US. Climate investors eye midterms with caution
After an active year of federal policy in favor of climate technology, investors are preparing to go it alone should the midterm results change the tone in Washington.
Why it matters: Private investors may have to step up and fund potentially risky, capital-intensive projects like battery-manufacturing plants or grid-resilience projects should federal funds and incentives be pulled back or stopped altogether.
Context: Several Republican candidates in state and federal races have indicated that ESG initiatives, particularly from large asset managers running funds that invest in environmental and social initiatives, are among their top targets should they win.

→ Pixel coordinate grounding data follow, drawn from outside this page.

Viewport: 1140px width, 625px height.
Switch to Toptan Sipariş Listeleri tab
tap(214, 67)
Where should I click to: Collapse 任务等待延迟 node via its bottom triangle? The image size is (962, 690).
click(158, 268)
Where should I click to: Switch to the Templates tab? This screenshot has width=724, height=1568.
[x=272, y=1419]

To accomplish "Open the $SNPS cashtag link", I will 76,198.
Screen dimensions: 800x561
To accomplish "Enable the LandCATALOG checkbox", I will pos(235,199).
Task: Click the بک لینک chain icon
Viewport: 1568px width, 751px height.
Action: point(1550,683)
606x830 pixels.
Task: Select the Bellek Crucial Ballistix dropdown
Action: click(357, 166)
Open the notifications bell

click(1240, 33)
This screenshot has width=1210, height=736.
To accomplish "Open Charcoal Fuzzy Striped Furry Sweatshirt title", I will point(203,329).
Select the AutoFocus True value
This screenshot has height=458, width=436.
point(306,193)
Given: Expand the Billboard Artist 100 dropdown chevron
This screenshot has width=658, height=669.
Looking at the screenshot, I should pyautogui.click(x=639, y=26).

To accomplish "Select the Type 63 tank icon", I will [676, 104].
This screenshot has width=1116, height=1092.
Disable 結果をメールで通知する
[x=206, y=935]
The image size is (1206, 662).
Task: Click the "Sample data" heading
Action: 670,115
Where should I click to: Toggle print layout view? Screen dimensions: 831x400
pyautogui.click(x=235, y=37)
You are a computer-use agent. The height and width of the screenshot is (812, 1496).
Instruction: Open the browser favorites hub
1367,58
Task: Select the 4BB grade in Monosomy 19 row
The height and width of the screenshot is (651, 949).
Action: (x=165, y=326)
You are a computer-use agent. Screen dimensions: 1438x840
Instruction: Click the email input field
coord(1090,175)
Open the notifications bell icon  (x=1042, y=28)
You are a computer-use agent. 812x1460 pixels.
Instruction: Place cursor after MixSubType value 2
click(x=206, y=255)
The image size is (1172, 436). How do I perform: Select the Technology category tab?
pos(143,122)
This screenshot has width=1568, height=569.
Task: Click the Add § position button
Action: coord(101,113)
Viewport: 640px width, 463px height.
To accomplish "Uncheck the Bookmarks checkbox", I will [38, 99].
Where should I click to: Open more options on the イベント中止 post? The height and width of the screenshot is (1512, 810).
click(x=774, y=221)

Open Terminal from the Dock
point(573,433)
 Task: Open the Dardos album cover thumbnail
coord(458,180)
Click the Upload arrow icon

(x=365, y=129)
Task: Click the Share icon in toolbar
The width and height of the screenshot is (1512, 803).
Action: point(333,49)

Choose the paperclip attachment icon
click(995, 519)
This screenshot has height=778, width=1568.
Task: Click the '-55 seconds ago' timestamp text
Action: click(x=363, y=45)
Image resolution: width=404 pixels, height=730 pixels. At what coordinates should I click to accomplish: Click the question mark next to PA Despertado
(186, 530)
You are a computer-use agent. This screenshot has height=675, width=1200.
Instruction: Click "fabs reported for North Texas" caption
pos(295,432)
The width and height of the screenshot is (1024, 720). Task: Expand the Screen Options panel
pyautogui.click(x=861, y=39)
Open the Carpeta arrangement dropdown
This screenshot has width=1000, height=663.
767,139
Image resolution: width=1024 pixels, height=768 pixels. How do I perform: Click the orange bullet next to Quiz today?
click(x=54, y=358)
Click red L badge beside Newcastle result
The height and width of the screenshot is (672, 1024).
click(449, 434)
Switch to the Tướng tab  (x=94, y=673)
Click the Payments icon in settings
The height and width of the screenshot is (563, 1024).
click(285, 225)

Some state candidates are looking to follow Texas Gov. Greg Abbott’s lead in banning the state from doing business with BlackRock due to its ESG work.
What they’re saying: Investors and policy advisers are watching candidates’ rhetoric more than polling numbers as they start to strategize with climate tech companies and asset managers with climate investments on what comes next.
Investors risk fiduciary responsibilities in a post-ESG world: “Trustees and advisers have a fiduciary duty to clients, and if you chop off corners of what they can and cannot consider, it doesn’t allow them to acquit their responsibilities,” Hughes Hubbard & Reed partner Alexandra Poe tells Axios.
Pensions could falter: “What if Florida said their pension plans can’t work with asset managers that offer ESG products, so they remove themselves from those asset managers but cannot provide returns for retirees?” Poe says.
Technological investment will continue: “It’s not a question of whether it will happen or not depending on changes in political winds, it’s how fast can we keep the pace to meet the urgency of the moment,” Elemental Excelerator Policy Lab director Christina Angelides tells Axios.
A Republican Congress will push oversight: “Legitimate oversight is asking, ‘Are you crowding out private sector capital and taking too much risk?’ But going on political hit jobs and trying to slow the program down would be a self-inflicted wound,” Brandon Hurlbut of Boundary Stone tells Axios.
Startups should continue seeking government funds: “If going to the loan-guarantee office is a good source of funds for your company, you should still go,” Trenton Allen, CEO of D.C.-based Sustainable Capital Advisors, is telling clients.
There’s protection in diversification: “You no longer have siloed sectors. The wind industry includes the oil and gas industry includes the utility industry,” says Frank Maisano, an expert at Bracewell-PRG in D.C. who advises energy companies.
Messaging is key: “The best defense is a good offense here, and that offense is showing success stories and winning over constituents and beneficiaries of these projects,” says Alex McDonough, a partner at Pioneer Public Affairs in D.C.
The IRA isn’t going anywhere, even in a Republican Congress: “The chances that they, one, push for legislation that will unwind the IRA, and two, that it gets passed or enacted, are zero,” says Abe Yokell, co-founder and managing partner of Congruent Ventures.